Wynn spent parts of two years with the Cleveland Browns. 2015 was spent on and off the practice squad, and the following season saw Wynn placed on injured reserve prior to preseason play, before being released.

===Toronto Argonauts===
As a rookie playing for the Toronto Argonauts during the 2017 CFL season, Wynn made 34 tackles and 6 sacks. After receiving consideration for the CFL's Most Outstanding Rookie Award Wynn was named an Eastern All-Star. He was one of three Argos defensive linemen to be named an Eastern All-Star, alongside Cleyon Laing and Victor Butler. Rookie of the Year would eventually go to Wynn's teammate, running back James Wilder Jr. Wynn and the Argonauts finished in 1st place for the CFL East, and went on to win the 105th Grey Cup championship over the Calgary Stampeders 27–24. Wynn had a challenging 2018 season, missing several games with injury and being suspended for one game for a spearing penalty on Edmonton running back C. J. Gable during a week 5 loss. In 11 games, Wynn finished with 30 tackles and 2 sacks.

===Arizona Hotshots===
When Wynn became a free agent in the CFL on February 12, 2019, he received numerous offers but elected to sign with the Arizona Hotshots of the AAF on February 19. The startup developmental league was in its third week of play at the time of Wynn's signing, with 8 weeks of regular season play remaining.
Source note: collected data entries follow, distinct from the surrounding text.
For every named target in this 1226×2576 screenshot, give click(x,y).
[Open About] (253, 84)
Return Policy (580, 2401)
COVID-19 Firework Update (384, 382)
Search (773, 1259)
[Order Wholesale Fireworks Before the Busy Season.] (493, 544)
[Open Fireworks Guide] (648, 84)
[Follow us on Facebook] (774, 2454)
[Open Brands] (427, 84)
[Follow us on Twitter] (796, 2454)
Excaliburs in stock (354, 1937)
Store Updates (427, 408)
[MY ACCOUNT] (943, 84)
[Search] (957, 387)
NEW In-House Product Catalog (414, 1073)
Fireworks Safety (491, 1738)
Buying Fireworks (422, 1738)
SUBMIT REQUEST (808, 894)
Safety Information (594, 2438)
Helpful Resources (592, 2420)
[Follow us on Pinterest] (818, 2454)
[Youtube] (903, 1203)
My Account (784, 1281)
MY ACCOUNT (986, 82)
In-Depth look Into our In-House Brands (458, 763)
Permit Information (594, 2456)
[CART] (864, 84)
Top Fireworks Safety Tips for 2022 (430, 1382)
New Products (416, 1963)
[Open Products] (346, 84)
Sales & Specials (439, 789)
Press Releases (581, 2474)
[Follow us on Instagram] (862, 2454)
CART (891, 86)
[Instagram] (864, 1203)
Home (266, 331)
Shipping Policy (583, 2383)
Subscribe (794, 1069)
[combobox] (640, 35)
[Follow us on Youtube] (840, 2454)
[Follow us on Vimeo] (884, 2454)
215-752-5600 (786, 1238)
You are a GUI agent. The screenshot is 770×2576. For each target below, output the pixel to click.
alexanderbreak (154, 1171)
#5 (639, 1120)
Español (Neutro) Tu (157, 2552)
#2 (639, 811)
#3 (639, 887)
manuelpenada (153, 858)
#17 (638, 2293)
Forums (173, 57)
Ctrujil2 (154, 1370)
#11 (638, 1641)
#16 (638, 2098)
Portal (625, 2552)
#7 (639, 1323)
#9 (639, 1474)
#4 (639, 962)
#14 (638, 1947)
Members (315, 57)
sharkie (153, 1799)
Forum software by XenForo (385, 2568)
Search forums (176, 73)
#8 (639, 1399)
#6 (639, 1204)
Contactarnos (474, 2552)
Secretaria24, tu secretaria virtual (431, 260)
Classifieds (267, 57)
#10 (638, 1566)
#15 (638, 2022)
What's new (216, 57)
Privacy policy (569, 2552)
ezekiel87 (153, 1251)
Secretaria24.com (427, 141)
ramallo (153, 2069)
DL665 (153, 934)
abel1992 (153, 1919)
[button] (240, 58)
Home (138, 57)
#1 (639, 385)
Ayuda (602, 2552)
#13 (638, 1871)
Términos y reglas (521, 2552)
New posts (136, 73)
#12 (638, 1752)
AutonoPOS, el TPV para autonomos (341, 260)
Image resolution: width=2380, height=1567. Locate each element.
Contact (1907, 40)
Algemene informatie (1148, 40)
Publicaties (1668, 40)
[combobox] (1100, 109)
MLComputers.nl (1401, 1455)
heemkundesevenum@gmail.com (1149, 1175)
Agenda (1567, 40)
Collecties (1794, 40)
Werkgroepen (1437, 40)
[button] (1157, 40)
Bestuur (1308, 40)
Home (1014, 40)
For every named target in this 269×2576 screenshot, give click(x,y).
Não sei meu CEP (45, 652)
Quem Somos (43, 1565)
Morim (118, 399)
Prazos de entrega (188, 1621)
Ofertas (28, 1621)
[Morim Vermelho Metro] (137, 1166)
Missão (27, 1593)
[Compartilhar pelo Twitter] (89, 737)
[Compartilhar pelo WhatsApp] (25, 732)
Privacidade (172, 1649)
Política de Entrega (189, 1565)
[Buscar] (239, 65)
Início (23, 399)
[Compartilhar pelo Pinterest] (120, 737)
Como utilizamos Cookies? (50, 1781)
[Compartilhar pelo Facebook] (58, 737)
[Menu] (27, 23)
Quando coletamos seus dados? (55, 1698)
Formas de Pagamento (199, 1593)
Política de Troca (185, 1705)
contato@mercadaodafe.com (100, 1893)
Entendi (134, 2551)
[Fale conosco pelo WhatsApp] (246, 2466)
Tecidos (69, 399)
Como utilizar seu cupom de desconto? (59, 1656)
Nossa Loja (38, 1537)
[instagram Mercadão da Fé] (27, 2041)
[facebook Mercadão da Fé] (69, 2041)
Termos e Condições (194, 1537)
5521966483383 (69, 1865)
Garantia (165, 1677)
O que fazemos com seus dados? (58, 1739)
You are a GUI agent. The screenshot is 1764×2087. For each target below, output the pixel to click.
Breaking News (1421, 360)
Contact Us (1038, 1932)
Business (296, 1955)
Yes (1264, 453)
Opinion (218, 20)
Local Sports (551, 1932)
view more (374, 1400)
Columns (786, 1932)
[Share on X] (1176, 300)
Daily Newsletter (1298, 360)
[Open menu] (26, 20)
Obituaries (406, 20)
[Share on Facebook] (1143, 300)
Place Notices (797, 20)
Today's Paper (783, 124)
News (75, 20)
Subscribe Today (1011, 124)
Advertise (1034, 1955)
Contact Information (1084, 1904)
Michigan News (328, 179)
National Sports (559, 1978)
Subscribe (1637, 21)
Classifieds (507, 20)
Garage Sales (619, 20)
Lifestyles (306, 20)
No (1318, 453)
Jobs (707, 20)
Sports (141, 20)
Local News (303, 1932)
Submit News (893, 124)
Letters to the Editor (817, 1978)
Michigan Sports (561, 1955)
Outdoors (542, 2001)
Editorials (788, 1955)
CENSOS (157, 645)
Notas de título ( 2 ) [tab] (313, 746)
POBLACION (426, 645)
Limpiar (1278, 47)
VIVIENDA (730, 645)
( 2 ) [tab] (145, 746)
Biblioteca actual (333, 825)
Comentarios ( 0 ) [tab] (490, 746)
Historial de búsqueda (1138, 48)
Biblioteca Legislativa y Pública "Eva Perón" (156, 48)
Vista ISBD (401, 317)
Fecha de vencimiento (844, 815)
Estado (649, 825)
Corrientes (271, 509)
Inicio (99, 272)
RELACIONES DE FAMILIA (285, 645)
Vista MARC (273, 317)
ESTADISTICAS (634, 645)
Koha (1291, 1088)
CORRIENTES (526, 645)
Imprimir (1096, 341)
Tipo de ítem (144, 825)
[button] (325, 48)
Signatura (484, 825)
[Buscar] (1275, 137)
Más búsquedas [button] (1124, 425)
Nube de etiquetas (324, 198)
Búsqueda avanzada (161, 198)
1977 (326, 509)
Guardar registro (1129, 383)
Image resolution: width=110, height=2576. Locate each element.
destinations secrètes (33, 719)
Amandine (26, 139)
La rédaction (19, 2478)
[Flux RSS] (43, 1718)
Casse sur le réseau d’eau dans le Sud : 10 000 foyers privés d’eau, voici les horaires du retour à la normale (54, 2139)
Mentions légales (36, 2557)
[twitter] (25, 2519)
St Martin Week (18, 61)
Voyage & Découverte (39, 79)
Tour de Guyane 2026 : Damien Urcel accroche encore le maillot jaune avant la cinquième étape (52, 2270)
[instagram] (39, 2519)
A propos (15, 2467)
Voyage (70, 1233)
However, the AAF suspended operations after week 8; Wynn was credited with 5 tackles during his time with the league.

===Hamilton Tiger-Cats===
Wynn signed with the Hamilton Tiger-Cats of the CFL on May 8, 2019. Wynn was part of a ferocious defensive line, putting up career highs; Wynn played in all 18 games, made 44 tackles, and 11 sacks, including a 3 sack performance against the BC Lions in Week 11; his sack dance was a fan favorite throughout the season. Wynn was named a top performer for the month of August, and returned to the divisional All-Star list.

Wynn became a free agent upon the expiry of his contract on February 13, 2024.

===Montreal Alouettes===
On February 14, 2024, it was announced that Wynn had signed with the Montreal Alouettes. His contract expired on February 10, 2026.

===Ottawa Redblacks===
On February 10, 2026, it was announced that Wynn had signed with the Ottawa Redblacks. He was released on May 30 as part of final roster cuts.